I meant to post earlier (and forgot) that I have had really, truly painful O cramps before. One time I actually fell to the floor at work, it hurt so badly. I have always chosen to assume that these indicate a strong, healthy, vigorous reproductive tract and ovulation. I think it means that my girls are taking their job seriously. I hope that's true, and that your DH's boys also were taking their job seriously this month, and that it all turns into a sweet, squalling little baby in around 9 months. Sorry you're feeling under the weather, but at least the timing isn't awful.
Bel: I know what you mean about wanting to be aware of every opportunity, and I do the same thing. Sometimes I wonder if we might be more successful if we didn't know so much - if we didn't even know what made babies!
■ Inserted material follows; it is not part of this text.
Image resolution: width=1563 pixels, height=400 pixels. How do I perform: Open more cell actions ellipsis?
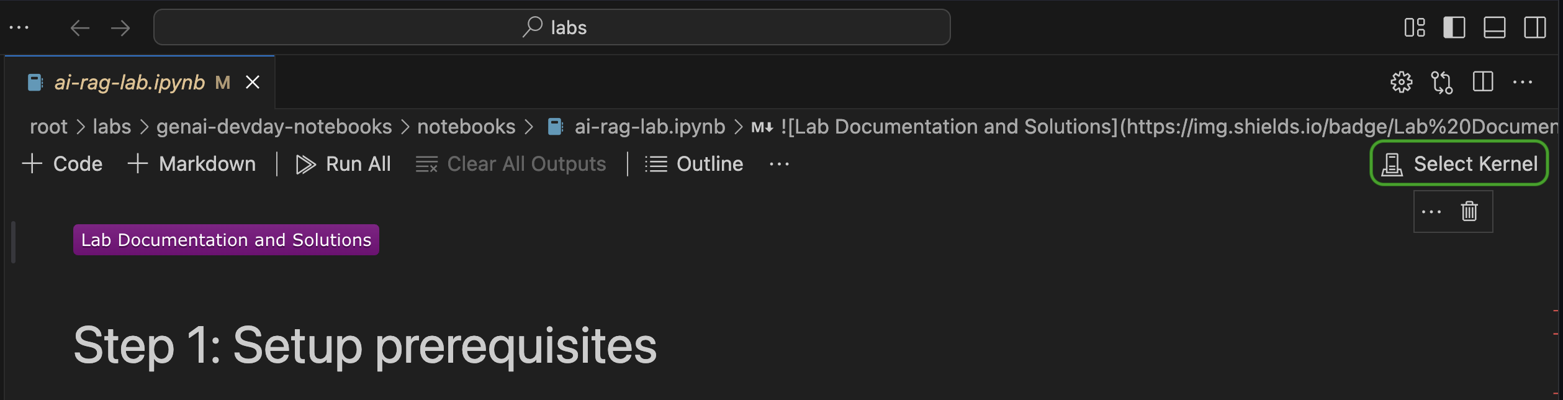(x=1431, y=212)
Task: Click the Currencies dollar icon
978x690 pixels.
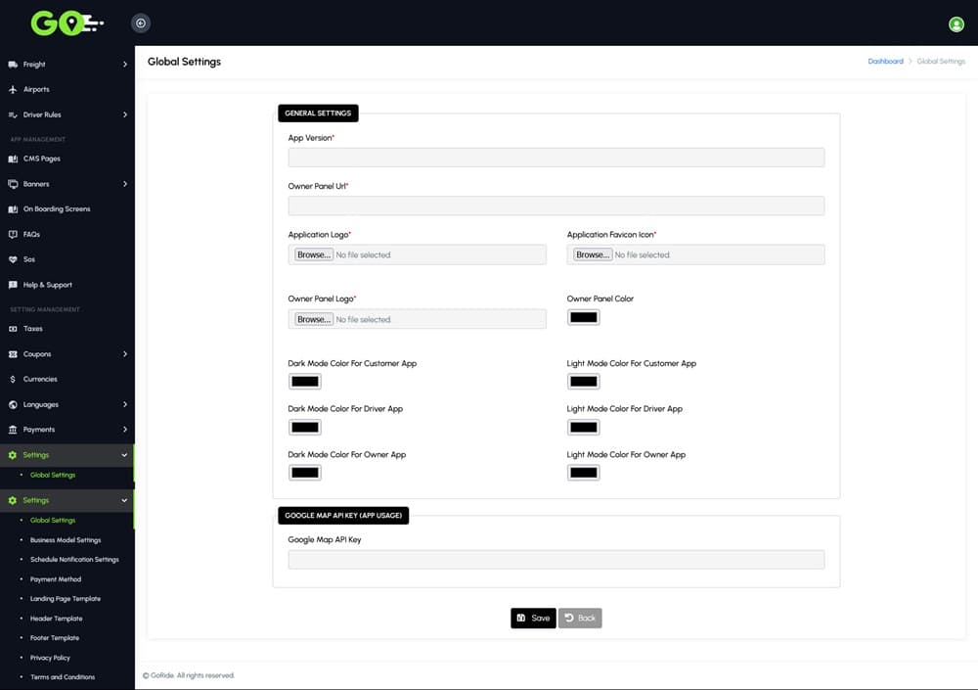Action: 13,379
Seems to work for so many people. I'm sorry you were in a funk, but I'm glad your DH helped you out of it. I wouldn't worry too much about not being able to elevate after your well-timed BD. Just think, if you were trying to avoid, you wouldn't be thinking "Well, at least I didn't elevate my hips afterwards . . ." right? I don't think that would reduce your chances much at all.
AFM: Whew, it's probably a good thing I don't post every day, or you ladies would all leave the thread because there would be so much to read! I'm trying to de-stress after my MIL's visit for the holidays. It's not her fault, she's great, but I am still learning to deal with others' expectations, and the fact that I can't (and don't want to) meet them. And I feel bad because my SIL (and very good friend for 14 years, only 10 of which I've been with my DH) always tries to be the voice of reason and the support for both me and my MIL.
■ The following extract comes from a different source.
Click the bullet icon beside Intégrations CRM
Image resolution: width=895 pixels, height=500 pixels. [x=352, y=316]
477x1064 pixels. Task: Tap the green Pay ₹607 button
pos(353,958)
I don't want to be a source of stress for her, but I need the insight that she gives. Anyway, I'm getting better all the time, and I'm recognizing more and more that she does have the right to expect things of us (more so than most, because she's part owner of our property and helps us pay for improvements) but I also have the right to do what I think is important, or right, or good, or even just fun. My dad is dealing with his depression, finally, at age 70, and I'm proud of him and inspired to try to do the same (BEFORE I have kids who learn my bad, depressed habits). I think learning how to deal with my MIL is a good step on that journey, because she is great at triggering all my worst anger/depression/inadequacy issues. And that's the pollyanna attitude that my mom's side taught me . . . (gross and painful story ahead, fair warning) . . . my uncle once got his foot and lower leg totally mangled by a rototiller he was working on, and one of the first things he said when he woke up in the hospital was "at least I hadn't just cleaned my boots like I had planned to". Anyway, yay for difficult times, because they make us stronger. A bit of a ramble, but that's sort of how I'm feeling. Hugs to everyone, because it's hard to get stronger in the difficult times without some support. And for some of us, TTC is definitely the difficult times.